── Information supplied ──
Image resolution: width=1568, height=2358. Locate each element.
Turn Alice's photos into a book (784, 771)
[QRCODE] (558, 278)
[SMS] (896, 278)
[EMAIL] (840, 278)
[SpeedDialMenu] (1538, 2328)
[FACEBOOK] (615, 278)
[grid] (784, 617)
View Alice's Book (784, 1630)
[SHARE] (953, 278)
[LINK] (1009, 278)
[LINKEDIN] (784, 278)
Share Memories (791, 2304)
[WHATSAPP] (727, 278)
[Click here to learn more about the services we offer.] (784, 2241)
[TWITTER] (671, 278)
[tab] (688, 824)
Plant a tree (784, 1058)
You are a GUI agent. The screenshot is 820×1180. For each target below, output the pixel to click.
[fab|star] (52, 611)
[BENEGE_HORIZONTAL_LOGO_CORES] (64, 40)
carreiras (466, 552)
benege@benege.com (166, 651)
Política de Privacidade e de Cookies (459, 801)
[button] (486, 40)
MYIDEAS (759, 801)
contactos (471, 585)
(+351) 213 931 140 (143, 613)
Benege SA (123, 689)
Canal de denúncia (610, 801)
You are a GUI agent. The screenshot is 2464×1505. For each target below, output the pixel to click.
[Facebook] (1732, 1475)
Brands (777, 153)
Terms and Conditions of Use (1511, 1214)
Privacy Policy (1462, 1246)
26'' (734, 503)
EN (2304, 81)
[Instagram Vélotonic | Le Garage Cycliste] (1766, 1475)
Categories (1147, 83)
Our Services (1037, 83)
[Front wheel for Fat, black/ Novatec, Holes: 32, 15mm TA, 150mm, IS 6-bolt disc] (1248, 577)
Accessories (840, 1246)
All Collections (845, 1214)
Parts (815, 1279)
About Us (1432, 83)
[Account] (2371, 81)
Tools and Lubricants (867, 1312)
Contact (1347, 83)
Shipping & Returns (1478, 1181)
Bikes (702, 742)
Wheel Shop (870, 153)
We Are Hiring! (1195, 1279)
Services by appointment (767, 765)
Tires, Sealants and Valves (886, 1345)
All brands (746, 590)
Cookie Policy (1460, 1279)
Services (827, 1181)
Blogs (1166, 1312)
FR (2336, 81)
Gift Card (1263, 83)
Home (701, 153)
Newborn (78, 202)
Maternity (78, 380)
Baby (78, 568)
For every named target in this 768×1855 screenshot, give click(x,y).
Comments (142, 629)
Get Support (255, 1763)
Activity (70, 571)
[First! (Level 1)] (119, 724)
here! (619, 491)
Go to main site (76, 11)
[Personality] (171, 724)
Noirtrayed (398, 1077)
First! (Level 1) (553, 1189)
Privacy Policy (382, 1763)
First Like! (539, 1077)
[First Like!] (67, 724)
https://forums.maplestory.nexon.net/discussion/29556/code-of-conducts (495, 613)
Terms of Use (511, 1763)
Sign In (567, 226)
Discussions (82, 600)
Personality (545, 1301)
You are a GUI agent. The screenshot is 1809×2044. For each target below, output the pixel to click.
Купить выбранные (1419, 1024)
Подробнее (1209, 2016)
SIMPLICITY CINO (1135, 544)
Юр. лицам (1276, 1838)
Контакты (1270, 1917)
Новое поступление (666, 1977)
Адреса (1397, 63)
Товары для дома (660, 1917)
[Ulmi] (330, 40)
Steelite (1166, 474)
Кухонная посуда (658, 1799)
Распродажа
───
What to produce: Output the lines from the one holding "Контакты (1270, 1917)" to the last line of the material, inclusive, exactly as they appear. Add no others.

Answer area:
Контакты (1270, 1917)
Новое поступление (666, 1977)
Адреса (1397, 63)
Товары для дома (660, 1917)
[Ulmi] (330, 40)
Steelite (1166, 474)
Кухонная посуда (658, 1799)
Распродажа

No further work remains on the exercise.